Fact or Fiction?

The other day I had a conversation with someone who has not yet read my novel, Darius Logan: Super Justice Force. They were telling me what a big mistake I had made in self-publishing the book, and prattled off a list of reason why I was doomed to failure. According to them…
1. Older teenage boys don’t read books.
2. Black kids don’t read books.
3. White kids won’t read a book with a black hero.
4. Girls would never read a book like mine.
I’ve heard all there statements before (more times than I can to admit), but I really don’t want to believe it is true. So far response to DL:SJF has been positive—from young men and women, black and white.
As I’ve said before, part of the reason I wrote and published this book was to dispel some of the myths the mainstream publishing industry keeps forcing upon us. Darius Logan: Super Justice Force is more than just a work of fiction meant to entertain. This is a grassroots movement meant to defy the stereotypes of race and gender that dictate the type of books written and published for readers of all ages.

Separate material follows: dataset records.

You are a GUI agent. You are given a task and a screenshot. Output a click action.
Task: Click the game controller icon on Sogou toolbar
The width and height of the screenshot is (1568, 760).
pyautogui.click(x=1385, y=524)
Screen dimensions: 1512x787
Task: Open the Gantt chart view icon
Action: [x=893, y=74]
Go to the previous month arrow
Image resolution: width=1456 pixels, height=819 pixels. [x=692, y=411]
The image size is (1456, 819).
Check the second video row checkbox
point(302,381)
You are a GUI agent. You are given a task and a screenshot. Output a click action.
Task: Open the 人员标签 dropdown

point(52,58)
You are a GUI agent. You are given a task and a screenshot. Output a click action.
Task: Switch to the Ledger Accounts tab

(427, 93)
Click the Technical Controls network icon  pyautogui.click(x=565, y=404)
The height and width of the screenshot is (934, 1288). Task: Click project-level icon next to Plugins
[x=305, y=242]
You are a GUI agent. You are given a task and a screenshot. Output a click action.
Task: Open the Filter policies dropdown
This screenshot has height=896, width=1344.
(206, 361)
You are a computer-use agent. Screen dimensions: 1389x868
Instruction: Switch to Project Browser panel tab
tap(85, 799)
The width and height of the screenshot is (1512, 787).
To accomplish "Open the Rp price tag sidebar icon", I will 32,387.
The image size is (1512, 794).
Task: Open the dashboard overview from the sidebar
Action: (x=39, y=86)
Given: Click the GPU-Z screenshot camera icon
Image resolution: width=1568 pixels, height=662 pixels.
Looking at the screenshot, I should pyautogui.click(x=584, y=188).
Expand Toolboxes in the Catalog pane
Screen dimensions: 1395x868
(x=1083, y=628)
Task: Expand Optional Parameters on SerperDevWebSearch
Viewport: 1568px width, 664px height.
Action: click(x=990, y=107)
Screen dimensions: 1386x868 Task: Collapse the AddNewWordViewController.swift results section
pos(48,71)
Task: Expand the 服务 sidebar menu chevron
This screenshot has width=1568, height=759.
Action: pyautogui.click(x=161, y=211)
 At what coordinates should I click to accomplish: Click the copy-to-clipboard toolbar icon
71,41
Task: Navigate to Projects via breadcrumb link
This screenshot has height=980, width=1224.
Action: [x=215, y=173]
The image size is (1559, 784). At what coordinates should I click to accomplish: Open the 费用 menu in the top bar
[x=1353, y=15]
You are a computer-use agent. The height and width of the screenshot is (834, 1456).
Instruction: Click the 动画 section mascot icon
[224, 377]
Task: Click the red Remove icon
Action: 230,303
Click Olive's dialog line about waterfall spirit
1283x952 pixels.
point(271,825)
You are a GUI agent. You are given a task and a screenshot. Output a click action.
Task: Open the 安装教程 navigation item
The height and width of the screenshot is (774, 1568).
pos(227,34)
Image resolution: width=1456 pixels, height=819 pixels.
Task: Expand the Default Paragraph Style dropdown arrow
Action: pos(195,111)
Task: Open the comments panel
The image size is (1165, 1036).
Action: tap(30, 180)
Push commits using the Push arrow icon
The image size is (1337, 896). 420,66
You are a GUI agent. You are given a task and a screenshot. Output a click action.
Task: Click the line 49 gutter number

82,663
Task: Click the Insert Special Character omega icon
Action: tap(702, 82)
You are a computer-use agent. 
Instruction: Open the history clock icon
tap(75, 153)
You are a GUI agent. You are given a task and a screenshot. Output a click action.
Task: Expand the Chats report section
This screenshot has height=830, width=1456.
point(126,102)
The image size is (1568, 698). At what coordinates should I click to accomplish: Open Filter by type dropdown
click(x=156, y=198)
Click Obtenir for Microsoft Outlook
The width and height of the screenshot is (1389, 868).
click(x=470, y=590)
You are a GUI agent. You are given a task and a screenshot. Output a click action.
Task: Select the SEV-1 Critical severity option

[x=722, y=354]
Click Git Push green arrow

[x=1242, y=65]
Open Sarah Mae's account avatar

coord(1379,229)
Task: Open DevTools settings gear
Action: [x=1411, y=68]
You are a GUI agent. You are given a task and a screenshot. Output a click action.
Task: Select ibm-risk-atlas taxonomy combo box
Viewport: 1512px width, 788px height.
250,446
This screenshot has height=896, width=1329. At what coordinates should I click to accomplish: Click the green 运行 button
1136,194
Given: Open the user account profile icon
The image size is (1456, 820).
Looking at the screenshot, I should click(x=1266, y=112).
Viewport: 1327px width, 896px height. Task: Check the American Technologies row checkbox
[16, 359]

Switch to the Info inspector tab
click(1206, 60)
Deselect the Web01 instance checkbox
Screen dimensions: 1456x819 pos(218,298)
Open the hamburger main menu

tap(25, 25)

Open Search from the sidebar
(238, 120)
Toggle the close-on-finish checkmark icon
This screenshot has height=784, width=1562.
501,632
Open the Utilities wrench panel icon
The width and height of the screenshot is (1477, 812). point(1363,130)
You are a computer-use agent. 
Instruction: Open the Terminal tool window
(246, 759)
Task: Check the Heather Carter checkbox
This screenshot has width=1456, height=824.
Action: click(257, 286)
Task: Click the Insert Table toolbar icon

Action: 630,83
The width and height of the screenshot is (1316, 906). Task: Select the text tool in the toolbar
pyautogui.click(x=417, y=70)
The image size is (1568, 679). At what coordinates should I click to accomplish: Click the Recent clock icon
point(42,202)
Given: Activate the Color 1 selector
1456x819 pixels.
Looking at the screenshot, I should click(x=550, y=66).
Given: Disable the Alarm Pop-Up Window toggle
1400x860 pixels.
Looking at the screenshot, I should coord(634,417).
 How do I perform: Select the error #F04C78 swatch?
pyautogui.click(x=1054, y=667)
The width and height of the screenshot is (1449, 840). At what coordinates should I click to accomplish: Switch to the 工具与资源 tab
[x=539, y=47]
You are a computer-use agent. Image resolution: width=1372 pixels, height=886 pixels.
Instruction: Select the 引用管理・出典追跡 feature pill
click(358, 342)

I appreciate all the positive feedback the book has received so far. I can’t tell you all what a thrill it is to get emails from people of all ages telling me how much they’ve enjoyed the book. Please spread the word to your family, friends, classmates, teachers, librarians and anyone else who might enjoy the book or support the cause of getting past the discrimination that runs rampant in the publishing world. Take a moment if you will, and rate and review the book on Amazon (which really does help with sales). And please, keep the emails coming.
That’s all for now. I’ve got to get back to work on The Adventures of Darius Logan, Volume Two, which still has no title, but the first three chapters alone kick more butt than every chapter of the first book combined.